Dans ces trois affaires, il est demandé à la Cour de justice d'interpréter ce principe dans le cadre notamment de la Directive sur les marchés financiers (Directive (CE) 2003/6 du Parlement européen et du Conseil du 28 janvier 2003, sur les opérations d'initiés et les manipulations de marché
N° Lexbase : L8022BBQ dite Directive "abus de marché").
Dans l'affaire C-537/16, la Cour observe, sous réserve de vérification de la part du juge national, que la réglementation italienne sanctionnant les manipulations de marché ne semble pas respecter le principe de proportionnalité. En effet, celle-ci autorise la poursuite d'une procédure administrative de nature pénale pour les mêmes faits objet d'une condamnation pénale réprimant l'infraction de manière effective, proportionnée et dissuasive. Dans ces conditions, une double sanction excèderait ce qui est strictement nécessaire pour réaliser l'objectif de protection des marchés.
Dans les affaires jointes C-596/16 et C-597/16, une procédure pénale et une procédure administrative ont été menées parallèlement. La première conclut que les opérations d'initiés ne sont pas établies. L'autorité de la chose jugée de ce jugement pénal définitif de relaxe interdit, selon le droit procédural national, la poursuite de la procédure administrative au titre des mêmes faits.
Dans ce contexte, la juridiction italienne demande à la Cour, à la lumière du principe
ne bis in idem, d'apprécier si la réglementation nationale s'oppose aux dispositions de la Directive sur les marchés financiers qui impose aux Etats l'obligation de prévoir des sanctions administratives effectives, proportionnées et dissuasives pour les violations de l'interdiction des opérations d'initiés.
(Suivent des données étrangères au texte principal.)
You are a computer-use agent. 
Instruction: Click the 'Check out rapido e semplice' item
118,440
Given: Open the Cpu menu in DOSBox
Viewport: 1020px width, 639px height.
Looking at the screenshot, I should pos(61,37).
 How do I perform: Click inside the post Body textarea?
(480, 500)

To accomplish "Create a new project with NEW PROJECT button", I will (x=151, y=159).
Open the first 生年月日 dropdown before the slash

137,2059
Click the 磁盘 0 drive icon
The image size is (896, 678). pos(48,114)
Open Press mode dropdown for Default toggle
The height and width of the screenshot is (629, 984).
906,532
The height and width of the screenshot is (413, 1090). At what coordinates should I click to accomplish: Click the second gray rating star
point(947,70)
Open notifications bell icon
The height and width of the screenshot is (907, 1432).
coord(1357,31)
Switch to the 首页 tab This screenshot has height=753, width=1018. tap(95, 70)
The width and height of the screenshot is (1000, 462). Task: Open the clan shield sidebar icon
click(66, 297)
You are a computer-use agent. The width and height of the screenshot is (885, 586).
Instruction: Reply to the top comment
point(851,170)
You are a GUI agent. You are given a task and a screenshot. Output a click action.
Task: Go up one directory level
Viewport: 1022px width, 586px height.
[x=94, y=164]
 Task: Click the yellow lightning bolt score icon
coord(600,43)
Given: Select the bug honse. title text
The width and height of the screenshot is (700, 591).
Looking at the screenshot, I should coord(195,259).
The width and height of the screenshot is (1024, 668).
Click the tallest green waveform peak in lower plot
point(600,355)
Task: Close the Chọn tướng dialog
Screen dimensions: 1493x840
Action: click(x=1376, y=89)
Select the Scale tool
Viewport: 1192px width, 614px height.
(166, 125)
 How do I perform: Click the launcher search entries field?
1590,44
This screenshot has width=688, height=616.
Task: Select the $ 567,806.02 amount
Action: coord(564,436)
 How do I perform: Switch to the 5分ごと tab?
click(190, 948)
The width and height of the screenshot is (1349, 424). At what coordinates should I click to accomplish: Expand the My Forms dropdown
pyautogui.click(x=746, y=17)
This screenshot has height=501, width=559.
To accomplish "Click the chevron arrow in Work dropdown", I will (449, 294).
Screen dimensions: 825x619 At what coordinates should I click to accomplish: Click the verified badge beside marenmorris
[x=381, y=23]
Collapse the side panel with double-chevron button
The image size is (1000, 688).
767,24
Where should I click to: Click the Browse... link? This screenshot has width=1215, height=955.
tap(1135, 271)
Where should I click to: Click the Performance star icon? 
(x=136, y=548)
La Cour rappelle qu'une telle réglementation nationale n'est pas contraire au droit de l'Union, compte tenu de l'importance du principe de l'autorité de la chose jugée notamment dans l'ordre juridique de l'Union. Puis, elle précise que lorsqu'il existe un jugement pénal définitif de relaxe constatant l'absence d'infraction, la poursuite d'une procédure de sanction administrative pécuniaire de nature pénale serait incompatible avec le principe
ne bis in idem, et dépasserait manifestement ce qui est nécessaire pour la sauvegarde de l'intégrité des marchés financiers de l'Union et la confiance du public dans les instruments financiers.